◆ What you will do
Find each line in the records below that contains the string "title" and copy those lines in full.

Saved data entries
____
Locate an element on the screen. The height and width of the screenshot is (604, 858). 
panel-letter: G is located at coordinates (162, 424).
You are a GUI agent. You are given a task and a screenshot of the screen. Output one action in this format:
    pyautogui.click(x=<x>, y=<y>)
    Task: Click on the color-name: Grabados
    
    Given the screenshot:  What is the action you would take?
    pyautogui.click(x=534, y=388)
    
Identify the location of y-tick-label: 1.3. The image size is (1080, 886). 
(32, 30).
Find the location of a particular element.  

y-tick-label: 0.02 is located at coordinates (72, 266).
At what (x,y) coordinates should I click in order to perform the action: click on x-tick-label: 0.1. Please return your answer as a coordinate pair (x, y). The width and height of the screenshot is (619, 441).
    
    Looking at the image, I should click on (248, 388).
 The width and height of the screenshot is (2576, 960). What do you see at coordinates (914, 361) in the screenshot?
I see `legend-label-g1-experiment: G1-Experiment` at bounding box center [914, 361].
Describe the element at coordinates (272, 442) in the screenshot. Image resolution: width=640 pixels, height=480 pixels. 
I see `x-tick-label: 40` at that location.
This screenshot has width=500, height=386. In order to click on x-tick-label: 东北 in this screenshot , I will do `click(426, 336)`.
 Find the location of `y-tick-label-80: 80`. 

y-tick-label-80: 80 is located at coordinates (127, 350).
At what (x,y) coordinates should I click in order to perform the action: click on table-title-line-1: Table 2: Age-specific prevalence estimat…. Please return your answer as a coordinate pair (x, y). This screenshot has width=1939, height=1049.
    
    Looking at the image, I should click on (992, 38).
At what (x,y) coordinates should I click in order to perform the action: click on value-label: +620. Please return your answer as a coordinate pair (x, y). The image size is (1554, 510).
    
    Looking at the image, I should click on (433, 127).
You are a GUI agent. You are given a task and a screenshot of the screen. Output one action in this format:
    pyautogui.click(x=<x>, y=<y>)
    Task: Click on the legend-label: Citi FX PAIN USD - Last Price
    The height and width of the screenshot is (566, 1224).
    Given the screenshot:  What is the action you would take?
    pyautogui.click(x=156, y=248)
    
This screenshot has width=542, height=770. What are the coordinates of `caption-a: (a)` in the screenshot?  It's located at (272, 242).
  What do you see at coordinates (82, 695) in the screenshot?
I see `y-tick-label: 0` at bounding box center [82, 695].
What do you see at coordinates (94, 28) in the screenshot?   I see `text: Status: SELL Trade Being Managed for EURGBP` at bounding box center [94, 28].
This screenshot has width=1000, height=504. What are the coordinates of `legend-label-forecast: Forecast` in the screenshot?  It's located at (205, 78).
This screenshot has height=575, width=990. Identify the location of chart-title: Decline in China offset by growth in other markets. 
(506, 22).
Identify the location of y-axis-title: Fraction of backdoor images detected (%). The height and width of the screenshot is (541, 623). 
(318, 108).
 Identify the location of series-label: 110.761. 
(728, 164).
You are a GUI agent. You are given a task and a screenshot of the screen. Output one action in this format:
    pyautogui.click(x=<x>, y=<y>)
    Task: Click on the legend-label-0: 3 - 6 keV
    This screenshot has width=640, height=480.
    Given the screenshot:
____
◆ The answer
At what (x,y) coordinates should I click in order to perform the action: click on table-title-line-1: Table 2: Age-specific prevalence estimat…. Please return your answer as a coordinate pair (x, y). This screenshot has width=1939, height=1049.
This screenshot has height=575, width=990. Identify the location of chart-title: Decline in China offset by growth in other markets. 
Identify the location of y-axis-title: Fraction of backdoor images detected (%). The height and width of the screenshot is (541, 623). 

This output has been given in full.